The soldiers cheer again, but Violie's attention is drawn to the group of teenagers at the bar, standing a mere five feet from the soldiers. One of them inhales sharply at the soldier's news, though he keeps his gaze focused on the wooden bar top. He's careful to keep his face angled away from the soldiers so they don't see the fear flash there, but Violie can see it perfectly. It's a fear she felt before, when she learned about the coup planned to capture and kill Sophronia and the other nobles, and then again when she discovered that Daphne had orders to kill Leopold shortly after they'd left Eldevale together for Prince Cillian's starjourn. Dread, fear, and helplessness.

But Violie was never truly helpless in those situations. Both times she'd set out to save the people she cared for, and she knows with shocking certainty that this boy will do the same.

"And we caught them just in time for the baron's visit tomorrow—I'm sure His Lordship will take great pleasure in seeing them punished."

The baron.Violie hadn't expected that the empress would send a nobleman to fight in Temarin, though baron is a relatively low rank. Perhaps this baron had some military talent that made him volunteer for the role. But while Violie studied the names and details of Temarinian courtiers before the empress sent her here to spy, there was no need for her to learn anything about Bessemian nobility. Daphne and Beatriz might know who the baron is, but Violie hasn't aclue.

The boy Violie is watching knows, though. He tenses further at the title, his knuckles turning white around the mug he holds. The soldiers watch him and his friends as well, expecting something, but Violie can't tell whether or not they receive it. The leader watches too, and Violie realizes with growing dread that he understands exactly what he's doing. He's taunting the boy on purpose, to what end Violie can only begin to guess.

As the soldiers laugh and drink, oblivious to or enjoying the discomfort of the rest of the room, Violie takes a closer look at the boy and his friends.

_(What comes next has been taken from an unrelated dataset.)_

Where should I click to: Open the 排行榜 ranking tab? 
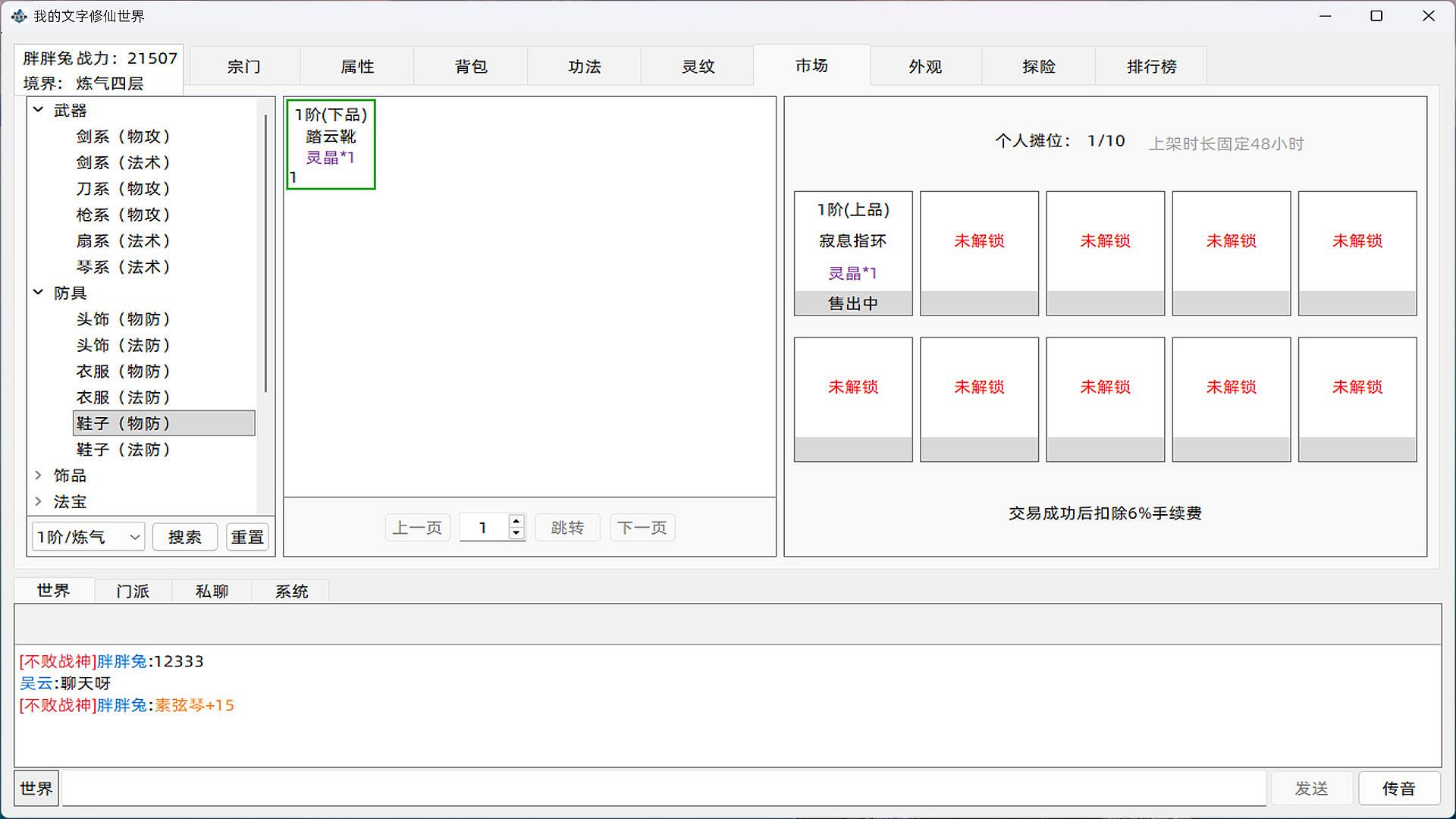coord(1150,67)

She'd dismissed them immediately because of their youth, though she knows they aren't much younger than her. Older, certainly, than she was when she started working for the empress. It wasn't that she thought them incapable, though, just that word of Leopold's return and promise to reclaim Temarin would hold less sway coming from their mouths. But looking now, she realizes it isn't only one boy upset at the news from the soldiers—they all are. The other boy and girl with him are simply better at hiding their simmering anger.

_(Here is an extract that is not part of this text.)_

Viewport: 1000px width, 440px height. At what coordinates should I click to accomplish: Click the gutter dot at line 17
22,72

Violie sweeps her gaze across the room again. All the townspeople are angry, she knows, but most of their anger is drowned out by fear. But while she's sure the youths at the bar are afraid, the anger rolling off them is too strong to leave room for much else.

She lifts her ale to her lips and takes a small sip as the soldiers put on their show to assert their power and intimidate. They don't so much as glance in her direction, and they speak to no one else, not even the barmaid to settle their tab. But against the din of their laughter and shouts, Violie's mind is working quickly, her plan shifting and growing.

Leopold will be furious with her, since what her new plan entails is the very antithesis of caution, but she knows that if he were in her place, he wouldn't hesitate.